C1. Authentification via Active Directory

Page d'accueil  Précédent  Suivant

Seuls la disponibilité et l’ordre dans la liste des authentificateurs doivent être configurés : balises <enabled/> et <order/> dans auth-ads.xml.

Principe de fonctionnement :

1.L’administrateur définit le nom d’utilisateur et le mot de passe à l’un des formats suivants :

username,

domain\username,

username@domain,

LDAP DN de l’utilisateur.

2.Le serveur s’enregistre sur le contrôleur de domaine par défaut avec ce nom d’utilisateur et ce mot de passe (ou sur un contrôleur de domaine pour le domaine spécifié dans le nom d’utilisateur).
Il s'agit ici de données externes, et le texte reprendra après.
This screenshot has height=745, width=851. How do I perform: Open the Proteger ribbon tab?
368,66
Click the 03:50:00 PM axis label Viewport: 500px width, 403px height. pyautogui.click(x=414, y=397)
3.En cas d’authentification échouée, le mécanisme d’authentification suivant sera essayé.

4.Puis LDAP DN de l’utilisateur enregistré sera déterminé.

5.L’attribut DrWebAdmin est lu depuis l’objet ayant le DN déterminé. Si l’attribut prend la valeur FALSE, la tentative est considérée comme échouée et le mécanisme d’authentification suivant sera appliqué.

6.Si lors de cette étape, certains attributs ne sont pas déterminés, ils seront recherchés dans les groupes dont l’utilisateur fait partie. Les groupes parent de chaque groupe seront vérifiés (stratégie de recherche – en profondeur).

En cas de n’importe quel erreur, le mécanisme d’authentification suivant sera appliqué.

L’utilitaire drweb-esuite-modify-ad-schema-xxxxxxxxxxxxxx-windows-nt-xYY.exe (fourni séparément de la distribution du Serveur) crée une nouvelle classe d’objets DrWebEnterpriseUser pour Active Directory et décrit les nouveaux attributs pour cette classe.

Dans l’espace Enterprise, les attributs ont les OID suivants :

DrWeb_enterprise_OID "1.3.6.1.4.1" // iso.org.dod.internet.private.enterprise
DrWeb_DrWeb_OID DrWeb_enterprise_OID ".29690" // DrWeb
DrWeb_EnterpriseSuite_OID DrWeb_DrWeb_OID ".1" // EnterpriseSuite
DrWeb_Alerts_OID DrWeb_EnterpriseSuite_OID ".1" // Alerts
DrWeb_Vars_OID DrWeb_EnterpriseSuite_OID ".2" // Vars
DrWeb_AdminAttrs_OID DrWeb_EnterpriseSuite_OID ".3" // AdminAttrs
 
// 1.3.6.1.4.1.29690.1.3.1 (AKA iso.org.dod.internet.private.enterprise.DrWeb.EnterpriseSuite.AdminAttrs.Admin)
 
DrWeb_Admin_OID DrWeb_AdminAttrs_OID ".1" // R/W admin
DrWeb_AdminReadOnly_OID DrWeb_AdminAttrs_OID ".2" // R/O admin
DrWeb_AdminGroupOnly_OID DrWeb_AdminAttrs_OID ".3" // Group admin
DrWeb_AdminGroup_OID DrWeb_AdminAttrs_OID ".4" // Admin’s group
DrWeb_Admin_AttrName "DrWebAdmin"
DrWeb_AdminReadOnly_AttrName "DrWebAdminReadOnly"
DrWeb_AdminGroupOnly_AttrName "DrWebAdminGroupOnly"
DrWeb_AdminGroup_AttrName "DrWebAdminGroup"

La modification des propriétés des utilisateurs d’Active Directory se fait manuellement sur le serveur Active Directory (voir le Manuel Administrateur, p. Authentification des Administrateurs).

Assigner des droits aux administrateurs se fait selon le principe général d’héritage dans la structure hiérarchique des groupes auxquels appartient l’administrateur.